Susan Rich, winner of the PEN West Poetry
Award and the Peace Corps Writers Award for The Cartographer's
Tongue / Poems of the World, White Pine Press, has
worked as a staff person for Amnesty International, an
electoral supervisor in Bosnia, and a human rights trainer
in Gaza. Her second collection of poems Cures Include
Travel will be published by White Pine Press. She
lives in Seattle and is the recent recipient of an Artist's
Trust grant. She can be contacted through her website
at www.SusanRich.org.
David Wright's poems, essays and reviews
have appeared on-line and in print in such places as Artful
Dodge, The Nimble Spirit Review (http://www.nimblespirit.com),
Mid-America Poetry Review, and The Mars Hill
Review, among others. His latest collection of poems
is A Liturgy for Stones (Cascadia, 2003). In
addition, he is a recipient of an Illinois Arts Council
Fellowship for poetry. Recently, he has published several
musical compositions written in collaboration with composer
James E. Clemens. Wright lives and teaches in Illinois.

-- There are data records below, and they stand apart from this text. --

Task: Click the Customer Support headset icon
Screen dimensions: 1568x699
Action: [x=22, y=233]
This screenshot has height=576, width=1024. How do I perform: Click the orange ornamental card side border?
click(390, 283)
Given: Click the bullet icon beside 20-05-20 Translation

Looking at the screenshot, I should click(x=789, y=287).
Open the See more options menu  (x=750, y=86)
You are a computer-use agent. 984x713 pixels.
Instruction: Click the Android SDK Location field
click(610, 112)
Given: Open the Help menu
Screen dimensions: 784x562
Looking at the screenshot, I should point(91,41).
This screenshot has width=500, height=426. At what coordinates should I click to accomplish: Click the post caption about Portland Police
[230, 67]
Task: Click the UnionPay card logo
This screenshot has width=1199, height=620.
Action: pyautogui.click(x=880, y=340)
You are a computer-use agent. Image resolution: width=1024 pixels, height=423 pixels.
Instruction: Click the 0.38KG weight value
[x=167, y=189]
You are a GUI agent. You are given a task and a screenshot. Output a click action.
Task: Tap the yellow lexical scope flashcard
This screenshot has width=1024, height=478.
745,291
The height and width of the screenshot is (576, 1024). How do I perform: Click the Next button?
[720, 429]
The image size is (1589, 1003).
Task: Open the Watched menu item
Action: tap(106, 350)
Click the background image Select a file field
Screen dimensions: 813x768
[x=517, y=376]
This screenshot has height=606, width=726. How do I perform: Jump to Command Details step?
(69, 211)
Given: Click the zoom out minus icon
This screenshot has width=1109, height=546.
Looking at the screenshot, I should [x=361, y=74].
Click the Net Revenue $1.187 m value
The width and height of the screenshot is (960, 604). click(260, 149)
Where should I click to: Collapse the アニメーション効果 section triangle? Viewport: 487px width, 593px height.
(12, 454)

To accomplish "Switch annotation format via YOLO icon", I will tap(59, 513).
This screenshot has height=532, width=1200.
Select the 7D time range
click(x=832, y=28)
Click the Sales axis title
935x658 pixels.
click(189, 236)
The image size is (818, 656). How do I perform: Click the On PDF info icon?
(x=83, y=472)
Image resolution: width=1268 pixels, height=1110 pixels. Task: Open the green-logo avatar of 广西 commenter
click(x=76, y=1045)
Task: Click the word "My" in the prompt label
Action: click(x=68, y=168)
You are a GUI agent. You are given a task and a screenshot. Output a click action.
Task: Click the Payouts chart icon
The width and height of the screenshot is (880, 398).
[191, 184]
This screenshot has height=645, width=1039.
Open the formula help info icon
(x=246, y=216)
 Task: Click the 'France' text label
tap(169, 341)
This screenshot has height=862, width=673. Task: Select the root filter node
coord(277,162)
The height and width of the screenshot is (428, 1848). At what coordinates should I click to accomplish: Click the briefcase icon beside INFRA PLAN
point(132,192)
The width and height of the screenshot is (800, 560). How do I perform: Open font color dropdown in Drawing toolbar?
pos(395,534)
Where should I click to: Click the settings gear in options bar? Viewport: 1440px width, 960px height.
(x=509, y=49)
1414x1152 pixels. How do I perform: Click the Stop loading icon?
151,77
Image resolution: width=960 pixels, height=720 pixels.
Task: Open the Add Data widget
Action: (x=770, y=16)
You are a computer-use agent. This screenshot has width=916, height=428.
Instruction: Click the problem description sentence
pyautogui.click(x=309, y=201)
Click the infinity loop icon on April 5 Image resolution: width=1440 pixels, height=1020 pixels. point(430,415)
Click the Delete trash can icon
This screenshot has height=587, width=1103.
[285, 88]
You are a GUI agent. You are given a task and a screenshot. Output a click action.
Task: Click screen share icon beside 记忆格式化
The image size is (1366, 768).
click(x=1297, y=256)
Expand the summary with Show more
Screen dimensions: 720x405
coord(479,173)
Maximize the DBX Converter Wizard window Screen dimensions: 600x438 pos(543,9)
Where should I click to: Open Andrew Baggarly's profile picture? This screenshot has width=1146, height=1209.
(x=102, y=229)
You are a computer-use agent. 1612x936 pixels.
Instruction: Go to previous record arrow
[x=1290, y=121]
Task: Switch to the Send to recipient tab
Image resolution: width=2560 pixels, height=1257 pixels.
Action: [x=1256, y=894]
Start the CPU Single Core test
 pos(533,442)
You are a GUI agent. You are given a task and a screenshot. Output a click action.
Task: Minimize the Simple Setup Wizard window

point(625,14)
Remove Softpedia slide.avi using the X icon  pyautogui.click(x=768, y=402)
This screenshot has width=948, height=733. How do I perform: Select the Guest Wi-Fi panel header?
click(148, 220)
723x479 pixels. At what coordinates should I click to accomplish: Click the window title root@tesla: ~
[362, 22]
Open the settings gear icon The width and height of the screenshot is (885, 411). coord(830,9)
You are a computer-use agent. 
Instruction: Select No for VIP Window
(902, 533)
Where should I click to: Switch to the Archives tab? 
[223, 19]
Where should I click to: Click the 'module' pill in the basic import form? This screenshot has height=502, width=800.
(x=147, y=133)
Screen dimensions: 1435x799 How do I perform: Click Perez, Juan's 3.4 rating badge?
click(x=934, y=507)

Sarah Zale teaches writing online from
her website (www.sarahwrite.com)
and in the university setting. She lives near Port Townsend,
Washington. Her poetry has been published in The Sow's
Ear Poetry Review, Wind Publications, Half Tones to Jubilee,
CPU Review, WomanMade Gallery Datebook, and others,
as well as on websites such as PoetsAgainsttheWar.org.